• **문제 세부 정보**
"Select ตั้งค่าประเภทการชำระเงิน sidebar"이(가) 들어 있는 줄부터 "[x=229, y=883]"이(가) 들어 있는 줄까지, 양 끝 줄을 포함한 모든 줄을 원래 모습 그대로 반환하세요.

[보이는 대상의 위치 찾기 데이터]
#####

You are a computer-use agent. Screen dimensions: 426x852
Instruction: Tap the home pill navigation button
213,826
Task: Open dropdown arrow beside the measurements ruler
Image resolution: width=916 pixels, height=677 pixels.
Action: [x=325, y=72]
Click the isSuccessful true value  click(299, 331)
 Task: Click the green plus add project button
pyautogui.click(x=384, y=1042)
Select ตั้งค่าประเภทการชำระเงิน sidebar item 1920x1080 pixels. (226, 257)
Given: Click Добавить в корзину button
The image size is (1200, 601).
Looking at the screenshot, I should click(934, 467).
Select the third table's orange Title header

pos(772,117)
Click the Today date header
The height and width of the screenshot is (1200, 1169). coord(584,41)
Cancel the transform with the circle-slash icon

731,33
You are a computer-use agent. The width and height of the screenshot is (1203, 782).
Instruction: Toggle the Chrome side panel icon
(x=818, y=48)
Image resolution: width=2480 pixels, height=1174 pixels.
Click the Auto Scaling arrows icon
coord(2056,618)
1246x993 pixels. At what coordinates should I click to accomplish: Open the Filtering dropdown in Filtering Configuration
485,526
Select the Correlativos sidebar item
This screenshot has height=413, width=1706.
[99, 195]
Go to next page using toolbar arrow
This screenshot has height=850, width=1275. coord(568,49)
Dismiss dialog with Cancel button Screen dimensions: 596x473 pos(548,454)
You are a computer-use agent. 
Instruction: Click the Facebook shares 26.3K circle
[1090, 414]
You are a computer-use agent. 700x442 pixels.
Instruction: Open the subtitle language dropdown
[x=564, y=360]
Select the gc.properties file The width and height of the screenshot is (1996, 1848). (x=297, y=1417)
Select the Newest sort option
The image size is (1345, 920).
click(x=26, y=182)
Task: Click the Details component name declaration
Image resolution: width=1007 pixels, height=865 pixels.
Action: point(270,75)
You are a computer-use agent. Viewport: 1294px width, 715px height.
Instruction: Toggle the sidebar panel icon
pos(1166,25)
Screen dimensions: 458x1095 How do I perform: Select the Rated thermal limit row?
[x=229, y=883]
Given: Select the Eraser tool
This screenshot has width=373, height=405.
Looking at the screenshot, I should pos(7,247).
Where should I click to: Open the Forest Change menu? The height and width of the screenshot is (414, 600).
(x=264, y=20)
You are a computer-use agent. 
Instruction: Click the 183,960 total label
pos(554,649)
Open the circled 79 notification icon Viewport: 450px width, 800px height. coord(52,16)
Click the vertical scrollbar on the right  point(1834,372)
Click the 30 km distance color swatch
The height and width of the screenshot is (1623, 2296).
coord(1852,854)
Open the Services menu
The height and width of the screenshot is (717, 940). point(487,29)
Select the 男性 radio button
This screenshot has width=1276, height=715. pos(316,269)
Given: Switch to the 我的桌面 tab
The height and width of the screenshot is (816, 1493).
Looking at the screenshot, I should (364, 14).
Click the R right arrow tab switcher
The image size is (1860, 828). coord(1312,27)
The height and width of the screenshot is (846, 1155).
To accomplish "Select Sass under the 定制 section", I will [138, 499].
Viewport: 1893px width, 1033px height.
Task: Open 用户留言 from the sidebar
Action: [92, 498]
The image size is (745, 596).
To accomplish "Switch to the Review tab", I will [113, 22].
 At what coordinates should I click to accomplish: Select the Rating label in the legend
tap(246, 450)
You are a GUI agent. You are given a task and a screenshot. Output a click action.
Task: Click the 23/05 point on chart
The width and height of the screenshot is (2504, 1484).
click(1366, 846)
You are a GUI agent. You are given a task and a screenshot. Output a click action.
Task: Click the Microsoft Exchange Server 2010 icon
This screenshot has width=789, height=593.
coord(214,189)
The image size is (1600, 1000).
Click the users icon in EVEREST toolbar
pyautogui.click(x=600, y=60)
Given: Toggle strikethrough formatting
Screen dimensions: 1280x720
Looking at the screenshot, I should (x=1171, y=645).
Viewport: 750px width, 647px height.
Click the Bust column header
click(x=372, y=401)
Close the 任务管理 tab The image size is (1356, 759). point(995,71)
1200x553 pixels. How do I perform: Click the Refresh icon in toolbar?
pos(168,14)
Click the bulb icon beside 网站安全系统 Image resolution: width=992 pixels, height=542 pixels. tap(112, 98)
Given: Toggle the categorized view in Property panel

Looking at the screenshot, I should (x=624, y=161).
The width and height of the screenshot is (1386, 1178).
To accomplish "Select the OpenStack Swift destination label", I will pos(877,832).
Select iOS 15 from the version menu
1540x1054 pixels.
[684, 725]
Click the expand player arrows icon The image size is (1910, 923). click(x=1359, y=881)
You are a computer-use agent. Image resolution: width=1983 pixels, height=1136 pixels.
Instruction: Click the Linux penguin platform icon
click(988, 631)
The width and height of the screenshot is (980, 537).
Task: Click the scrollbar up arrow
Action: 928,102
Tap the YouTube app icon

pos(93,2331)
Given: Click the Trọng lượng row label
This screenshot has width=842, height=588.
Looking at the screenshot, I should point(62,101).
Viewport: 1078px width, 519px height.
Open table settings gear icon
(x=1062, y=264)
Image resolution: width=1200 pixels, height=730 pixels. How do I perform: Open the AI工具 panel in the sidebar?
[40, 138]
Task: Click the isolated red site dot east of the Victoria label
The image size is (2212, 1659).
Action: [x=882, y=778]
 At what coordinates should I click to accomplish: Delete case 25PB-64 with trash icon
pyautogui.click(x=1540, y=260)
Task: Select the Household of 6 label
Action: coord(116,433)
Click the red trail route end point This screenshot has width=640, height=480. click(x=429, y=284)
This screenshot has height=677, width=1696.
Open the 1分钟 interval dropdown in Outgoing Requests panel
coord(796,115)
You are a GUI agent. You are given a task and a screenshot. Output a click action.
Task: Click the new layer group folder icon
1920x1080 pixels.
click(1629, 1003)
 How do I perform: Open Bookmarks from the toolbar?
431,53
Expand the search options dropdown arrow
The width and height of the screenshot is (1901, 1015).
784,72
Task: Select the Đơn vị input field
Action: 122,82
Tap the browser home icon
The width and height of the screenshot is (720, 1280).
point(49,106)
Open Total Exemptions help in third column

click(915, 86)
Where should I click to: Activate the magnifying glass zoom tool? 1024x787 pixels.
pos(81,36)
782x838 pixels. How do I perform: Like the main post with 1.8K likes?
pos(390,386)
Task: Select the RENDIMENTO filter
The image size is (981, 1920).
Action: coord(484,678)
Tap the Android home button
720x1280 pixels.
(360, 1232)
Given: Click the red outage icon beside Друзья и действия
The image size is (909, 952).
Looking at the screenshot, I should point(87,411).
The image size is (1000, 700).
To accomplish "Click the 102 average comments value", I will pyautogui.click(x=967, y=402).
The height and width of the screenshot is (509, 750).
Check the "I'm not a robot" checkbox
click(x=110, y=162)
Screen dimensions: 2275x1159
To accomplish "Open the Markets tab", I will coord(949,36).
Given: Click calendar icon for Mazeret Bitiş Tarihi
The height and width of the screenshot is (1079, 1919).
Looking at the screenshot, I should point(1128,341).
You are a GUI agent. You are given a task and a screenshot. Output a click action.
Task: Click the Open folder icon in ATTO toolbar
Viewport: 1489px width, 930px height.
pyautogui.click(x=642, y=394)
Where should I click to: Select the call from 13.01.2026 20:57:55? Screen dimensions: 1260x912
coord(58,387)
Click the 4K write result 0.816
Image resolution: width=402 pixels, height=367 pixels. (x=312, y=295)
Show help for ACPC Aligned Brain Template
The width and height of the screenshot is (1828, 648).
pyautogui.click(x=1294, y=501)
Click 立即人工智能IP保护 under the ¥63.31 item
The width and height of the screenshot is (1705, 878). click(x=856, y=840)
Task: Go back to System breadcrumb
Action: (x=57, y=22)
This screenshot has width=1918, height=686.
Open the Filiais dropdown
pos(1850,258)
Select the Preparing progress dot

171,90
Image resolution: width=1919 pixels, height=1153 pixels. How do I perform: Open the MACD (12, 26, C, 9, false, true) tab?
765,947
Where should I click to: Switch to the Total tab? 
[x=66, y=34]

#####

• **전체 답변**
Select ตั้งค่าประเภทการชำระเงิน sidebar item 1920x1080 pixels. (226, 257)
Given: Click Добавить в корзину button
The image size is (1200, 601).
Looking at the screenshot, I should click(934, 467).
Select the third table's orange Title header

pos(772,117)
Click the Today date header
The height and width of the screenshot is (1200, 1169). coord(584,41)
Cancel the transform with the circle-slash icon

731,33
You are a computer-use agent. The width and height of the screenshot is (1203, 782).
Instruction: Toggle the Chrome side panel icon
(x=818, y=48)
Image resolution: width=2480 pixels, height=1174 pixels.
Click the Auto Scaling arrows icon
coord(2056,618)
1246x993 pixels. At what coordinates should I click to accomplish: Open the Filtering dropdown in Filtering Configuration
485,526
Select the Correlativos sidebar item
This screenshot has height=413, width=1706.
[99, 195]
Go to next page using toolbar arrow
This screenshot has height=850, width=1275. coord(568,49)
Dismiss dialog with Cancel button Screen dimensions: 596x473 pos(548,454)
You are a computer-use agent. 
Instruction: Click the Facebook shares 26.3K circle
[1090, 414]
You are a computer-use agent. 700x442 pixels.
Instruction: Open the subtitle language dropdown
[x=564, y=360]
Select the gc.properties file The width and height of the screenshot is (1996, 1848). (x=297, y=1417)
Select the Newest sort option
The image size is (1345, 920).
click(x=26, y=182)
Task: Click the Details component name declaration
Image resolution: width=1007 pixels, height=865 pixels.
Action: point(270,75)
You are a computer-use agent. Viewport: 1294px width, 715px height.
Instruction: Toggle the sidebar panel icon
pos(1166,25)
Screen dimensions: 458x1095 How do I perform: Select the Rated thermal limit row?
[x=229, y=883]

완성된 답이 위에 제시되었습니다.